Des athlètes concentrés sur leur championnat, mais avec un oeil sur ces derniers moments à côtoyer la légende. "C'est ma fierté", lache Emilien Jacquelin dont on se souvient le sprint victorieux face à Johannes Boe pour son premier titre mondial en 2020 sur la poursuite à Antholz-Anterselva (Italie). "Les titres que j'ai eu c'est face à lui, face à Martin aussi. J'ai adoré courir avec cette génération. Il y a une certaine fierté d'avoir pu courir avec deux des plus grandes légendes de ce sport." Et si la nostalgie, "il y en a eu", est mise de côté pendant ces Mondiaux pour se concentrer sur ses courses, il concède qu'une "part d'adolescence s'en va avec ces athlètes-là. J'avais envie de courir avec eux sur la Coupe du monde, de les côtoyer. C'est une page qui se tourne complètement avec l'arrêt des frères Boe. C'est une vision de mon sport qui évolue. Mais je trouve ça bien qu'il termine comme ça"

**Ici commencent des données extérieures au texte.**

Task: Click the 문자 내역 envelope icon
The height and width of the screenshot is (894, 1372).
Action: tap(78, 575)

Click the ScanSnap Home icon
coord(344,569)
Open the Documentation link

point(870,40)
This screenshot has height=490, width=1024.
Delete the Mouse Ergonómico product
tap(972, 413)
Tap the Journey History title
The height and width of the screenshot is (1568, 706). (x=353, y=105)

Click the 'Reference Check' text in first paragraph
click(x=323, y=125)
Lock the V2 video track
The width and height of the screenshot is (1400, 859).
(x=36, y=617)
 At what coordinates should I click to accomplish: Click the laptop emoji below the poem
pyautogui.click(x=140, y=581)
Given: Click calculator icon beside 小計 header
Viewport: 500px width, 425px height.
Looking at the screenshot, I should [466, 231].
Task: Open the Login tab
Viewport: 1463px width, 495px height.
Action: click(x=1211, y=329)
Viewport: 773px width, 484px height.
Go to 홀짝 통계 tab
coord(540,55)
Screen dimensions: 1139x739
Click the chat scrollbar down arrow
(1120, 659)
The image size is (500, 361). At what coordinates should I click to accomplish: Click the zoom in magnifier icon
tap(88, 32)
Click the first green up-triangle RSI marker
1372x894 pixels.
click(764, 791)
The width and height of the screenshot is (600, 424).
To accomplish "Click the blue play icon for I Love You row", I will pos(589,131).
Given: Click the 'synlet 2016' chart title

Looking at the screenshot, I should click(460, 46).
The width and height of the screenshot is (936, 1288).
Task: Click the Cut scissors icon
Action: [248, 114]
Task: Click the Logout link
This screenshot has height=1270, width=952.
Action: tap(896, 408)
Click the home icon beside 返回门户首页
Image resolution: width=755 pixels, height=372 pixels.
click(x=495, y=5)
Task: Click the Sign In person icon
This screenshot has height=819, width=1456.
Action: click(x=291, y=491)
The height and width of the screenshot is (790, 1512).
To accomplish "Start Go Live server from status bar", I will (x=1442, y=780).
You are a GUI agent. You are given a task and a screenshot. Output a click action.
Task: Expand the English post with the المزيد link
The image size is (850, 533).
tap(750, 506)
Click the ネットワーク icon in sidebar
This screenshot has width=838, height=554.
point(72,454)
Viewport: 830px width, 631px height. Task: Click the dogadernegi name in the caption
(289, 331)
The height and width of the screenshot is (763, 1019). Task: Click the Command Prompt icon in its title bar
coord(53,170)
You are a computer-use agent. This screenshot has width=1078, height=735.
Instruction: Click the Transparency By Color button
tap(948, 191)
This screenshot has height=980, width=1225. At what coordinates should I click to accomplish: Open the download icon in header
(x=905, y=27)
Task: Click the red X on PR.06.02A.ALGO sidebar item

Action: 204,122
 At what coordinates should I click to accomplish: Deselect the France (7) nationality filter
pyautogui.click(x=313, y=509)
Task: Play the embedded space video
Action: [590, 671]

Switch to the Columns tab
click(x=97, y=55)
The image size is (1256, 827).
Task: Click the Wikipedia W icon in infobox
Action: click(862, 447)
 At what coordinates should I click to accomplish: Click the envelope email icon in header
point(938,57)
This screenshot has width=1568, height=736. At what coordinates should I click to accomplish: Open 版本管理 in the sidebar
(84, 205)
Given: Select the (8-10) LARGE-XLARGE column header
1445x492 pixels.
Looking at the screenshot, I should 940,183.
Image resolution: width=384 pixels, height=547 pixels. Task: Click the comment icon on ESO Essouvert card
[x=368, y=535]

Simon Fourcade a demandé à ses entraîneurs de le convaincre de rester jusqu'aux Jeux
Simon Fourcade, l'entraîneur de l'équipe de France masculine, et qui a couru contre le Norvégien à la fin de sa carrière, aurait bien aimé qu'il joue la prolongation. "Je regrette énormément qu'il arrête et je suis allé le dire à ses coachs. Je leur ai dit: 'dites-lui de continuer jusqu'à l'an prochain parce que quand on voit encore ce qu'il fait sur ces championnats...' Il arrête au sommet mais il a tellement encore à montrer. A un an des Jeux, c'est tellement dommage. On a envie de lui dire allez! L'effort n'est pas si grand, continue jusque-là!" L'aîné des Fourcade aurait "bien aimé voir la nouvelle génération qui arrive, dont Eric Perrot, se fighter avec l'an prochain. On n'aura pas cette chance, il va falloir cravacher dur pour faire tomber le roi de son trône avant la fin de la saison."
Avec l'individuel ce mercredi, il reste neuf courses individuelles au roux norvégien avant de raccrocher les skis et la carabine. "Je profite de chaque victoire comme si c'était la dernière", nous assurait Johannes Boe après son deuxième titre en Suisse dimanche. Une dernière ligne droite qui pourrait le voir se rapprocher d'un dernier record mythique, les 95 victoires d'Ole Einar Bjorndalen. Avec 90 au compteur il n'en est "plus si loin" comme il le glissait dans un sourire dimanche. "Plus que cinq victoires, il y a une petite chance que je le batte. Ce serait sympa de le faire à la maison à Holmenkollen." C'est chez lui à Oslo que se déroulera la dernière étape de la Coupe du monde cette saison, du 21 au 23 mars prochain. "C'est bien qu'il ait pu le dire assez tôt dans la saison pour que l'on puisse lui dire au revoir à la fin de la saison", se projette Ole Einar Bjorndalen. "Je pense que ce sera fou la dernière étape à Oslo avec les frères Boe qui arrêtent leur carrière."
Johannes Boe lui n'aspire qu'à une chose: "Ce que je veux le plus, c'est passer un bon moment et dire au revoir à tout le monde." Et plonger le biathlon dans la "Boestalgie".